Dulse (Palmaria palmata)

Dulse (Palmaria palmata)

This one is perfectly edible raw – a snack straight from the rockpool.

 

 

 

 

 

Toothed Wrack

Toothed Wrack (Fucus serratus)

Toothed Wrack (Fucus serratus)

Also edible raw, but benefits greatly from long, slow cooking. Goes surprisingly well with red meats, and is best cooked in the roasting dish with lamb or beef.
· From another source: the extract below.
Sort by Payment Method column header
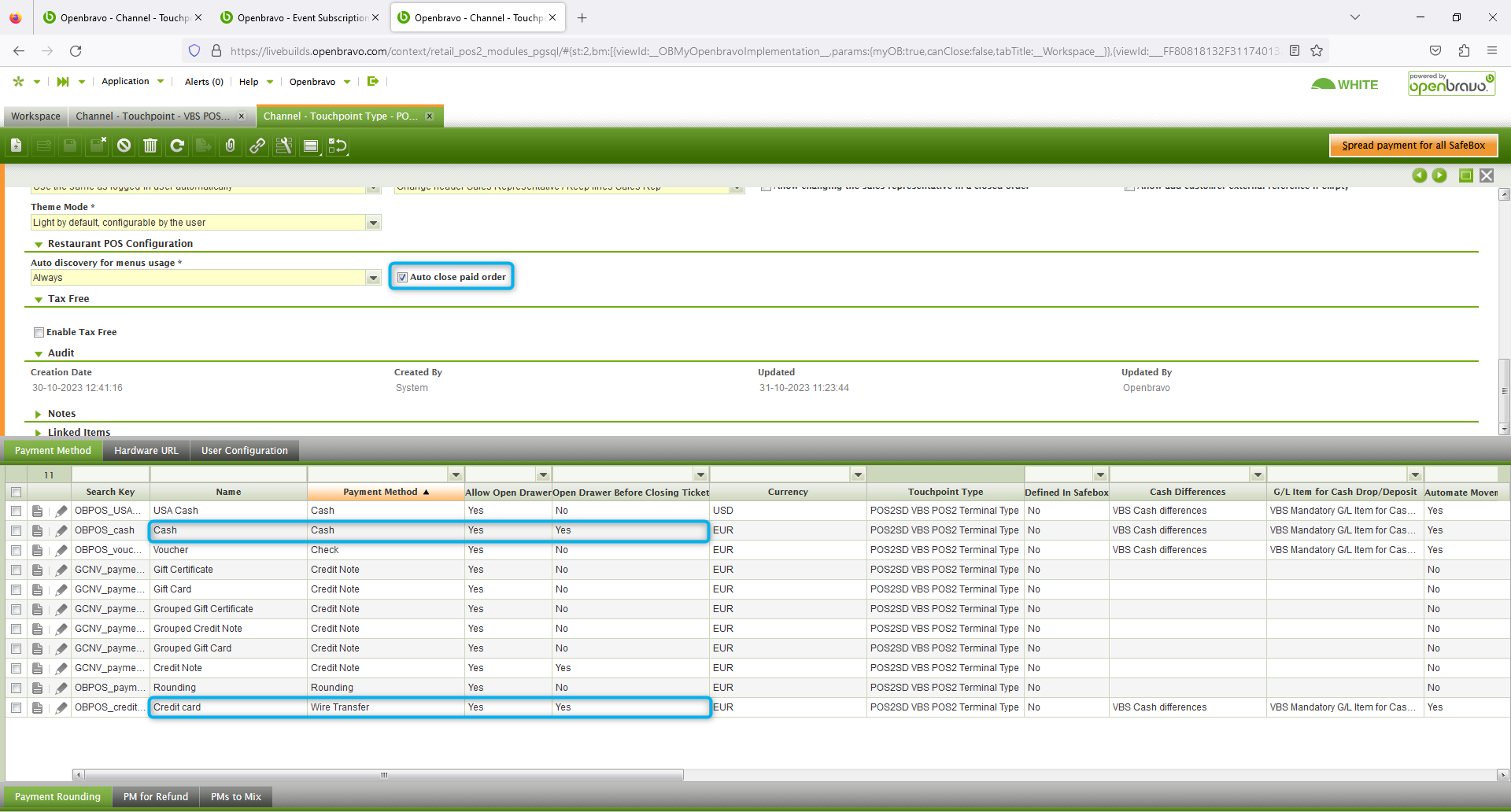Viewport: 1511px width, 812px height. click(x=380, y=492)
It will eventually disintegrate to a paste that tastes of monosodium glutamate, perhaps with some crispy bits.

 

 

Sea lettuce

sea_lettuceCan be eaten raw in salads, cooked in soups, or used to make “parcels” of other food.  Unlike the other two on this page, this is a real plant, rather than an alga.

 

One thought on “Seaweeds

  1. Jane Bouttell

    Most useful – clear. consise and good photos. I can now make my mussel and wrack risotto with peace of mind.